O presidente da Federação das Associações de Municípios da Paraíba (Famup), George Coelho, voltou a reforçar, em Brasília, a urgência da pauta municipalista. Durante reunião do Conselho Político da Confederação Nacional de Municípios (CNM), ele entrou em contato com o presidente da Câmara dos Deputados, Hugo Motta, solicitando empenho imediato para que a PEC 25/2022 — que aumenta em 1,5% os repasses da União ao Fundo de Participação dos Municípios (FPM) — finalmente inicie sua tramitação ainda este ano.
A PEC propõe elevar o repasse destinado ao FPM no mês de março, medida construída pela CNM com apoio das federações e associações estaduais, e apresentada pelo deputado Hildo Rocha. O texto permanece parado na comissão especial da Câmara, enquanto a pressão municipalista cresce em todo o país.
“Essa PEC é justiça federativa. É garantia mínima para que as prefeituras sigam funcionando e prestando serviços essenciais. O municipalismo não pode esperar mais um ano. Precisamos que a Câmara coloque a PEC para andar imediatamente”, afirmou George Coelho.
Além da PEC 25, a reunião abordou uma série de projetos que tramitam no Congresso e podem gerar impactos profundos nas finanças municipais. Entre eles:
• PLP 185/2024 – aprovado no Senado, reduz o tempo de contribuição para aposentadoria especial de ACS e ACE, com impacto estimado em R$ 103 bilhões;
• PEC 14/2021 – concede aposentadoria especial após 25 anos de atividade, com impacto de quase R$ 70 bilhões;
• PL 5312/2016 – reduz jornada semanal de ACS e ACE para 30 horas, exigindo novas contratações e ampliando despesas em R$ 5,8 bilhões ao ano;
• Reforma do IRRF (Lei 15.270/2025) – gera perda anual de R$ 5 bilhões aos municípios sem compensação;
• PL 5473/2025 – trata da tributação das bets, mas não garante partilha da arrecadação com municípios;
• PL 2952/2025 – adicional de insalubridade na educação, impacto de até R$ 30 bilhões anuais;
• PL 2531/2021 – institui piso nacional para técnicos e administrativos da educação básica, com impacto de R$ 20,1 bilhões ao ano;
• PL 4146/2020 – cria piso para trabalhadores de limpeza urbana, impacto de R$ 6 bilhões;
• PL 765/2015 – estabelece novo piso para médicos e dentistas, aumentando despesas em cerca de R$ 17 bilhões anuais.

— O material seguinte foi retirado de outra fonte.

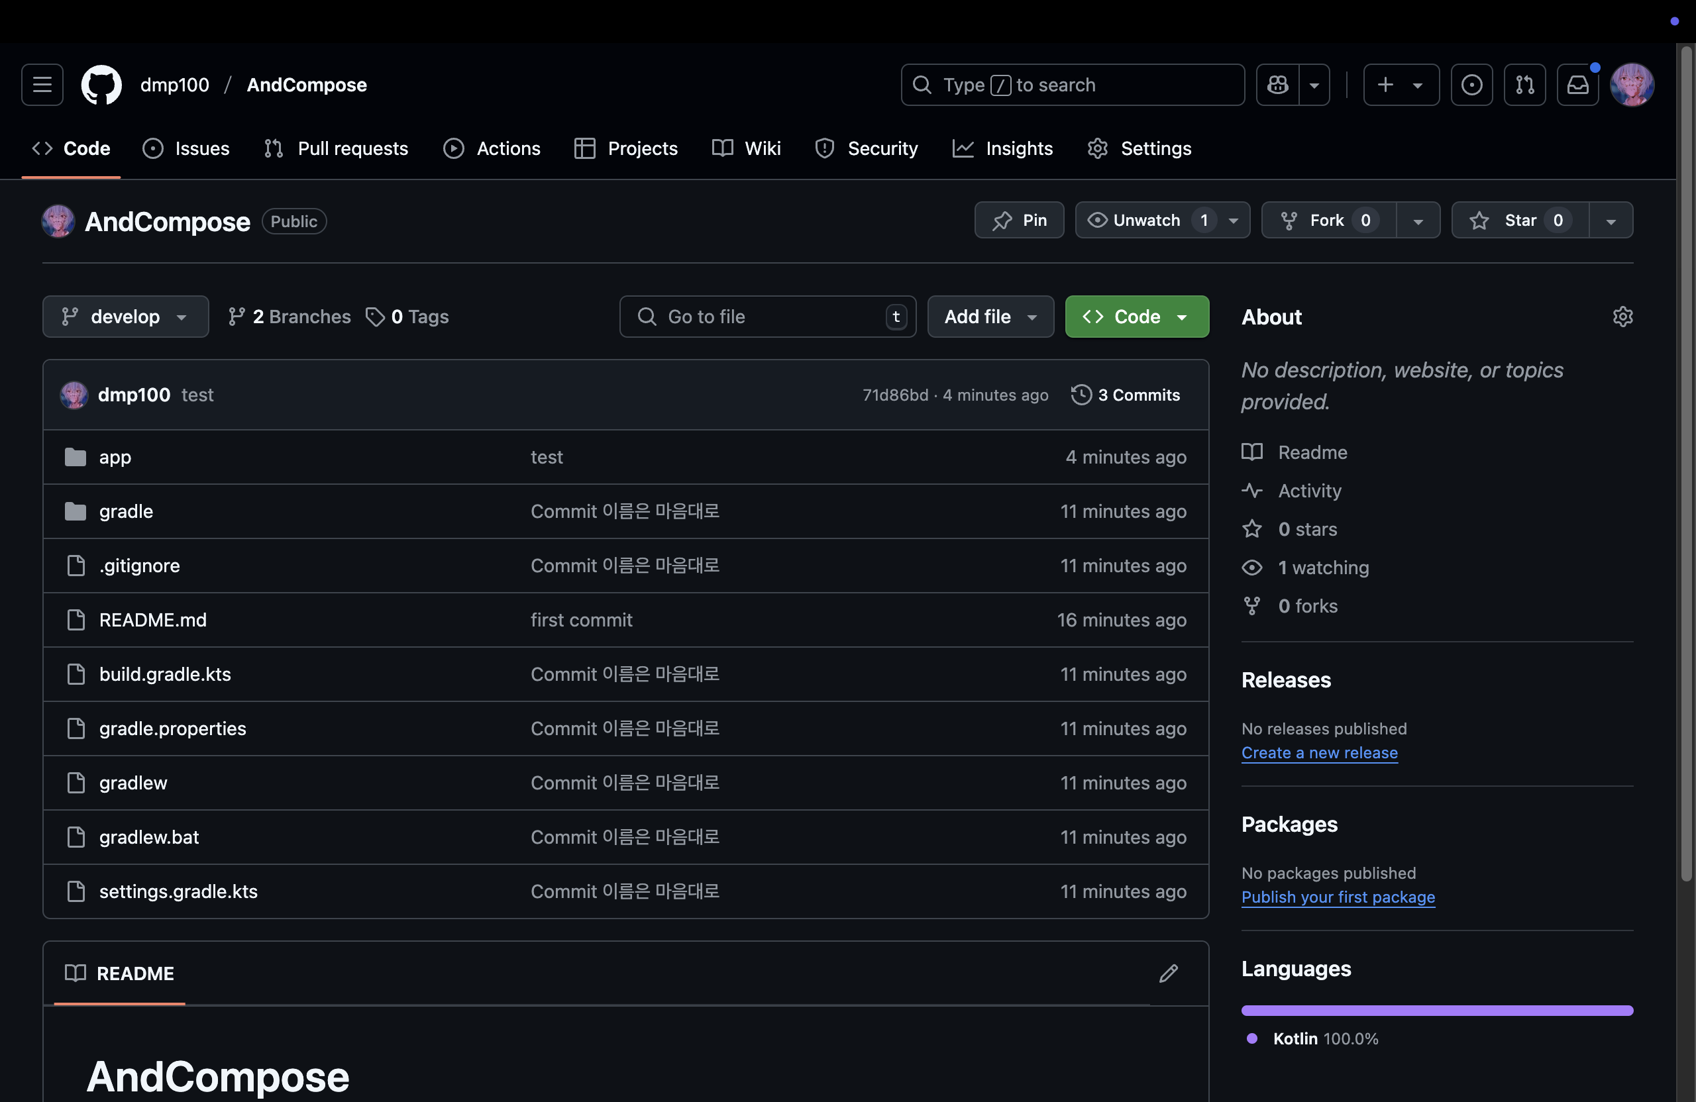The image size is (1696, 1102).
Task: Open the hamburger navigation menu
Action: pos(42,85)
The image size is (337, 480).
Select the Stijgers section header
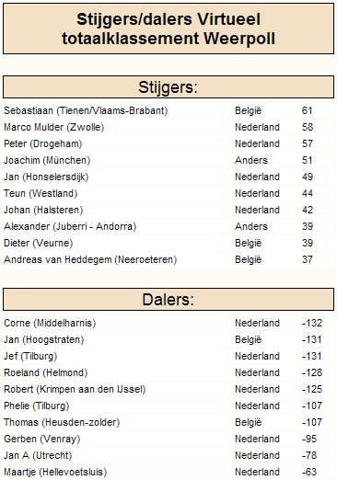point(169,87)
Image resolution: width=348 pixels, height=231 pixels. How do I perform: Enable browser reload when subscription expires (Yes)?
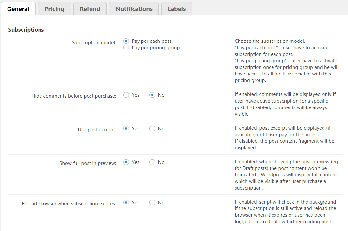pyautogui.click(x=126, y=203)
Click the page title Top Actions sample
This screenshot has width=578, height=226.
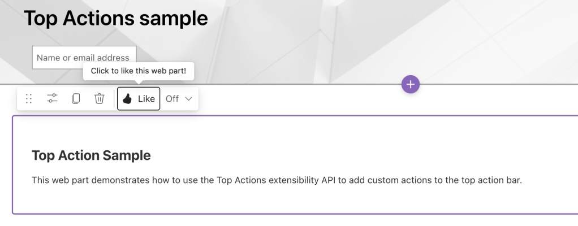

George Coelho alertou que a soma desses projetos, sem indicação de fonte de custeio, representa risco real de colapso fiscal para centenas de prefeituras.
“O movimento municipalista não é contra avanços de categorias. Mas não existe política pública sustentável sem financiamento. Precisamos de equilíbrio e responsabilidade para garantir que os serviços continuem chegando à população”, reforçou.
A mobilização deve continuar nas próximas semanas, enquanto prefeitos e entidades pressionam pela tramitação imediata da PEC e por soluções que aliviem o impacto das demais propostas sobre os cofres locais.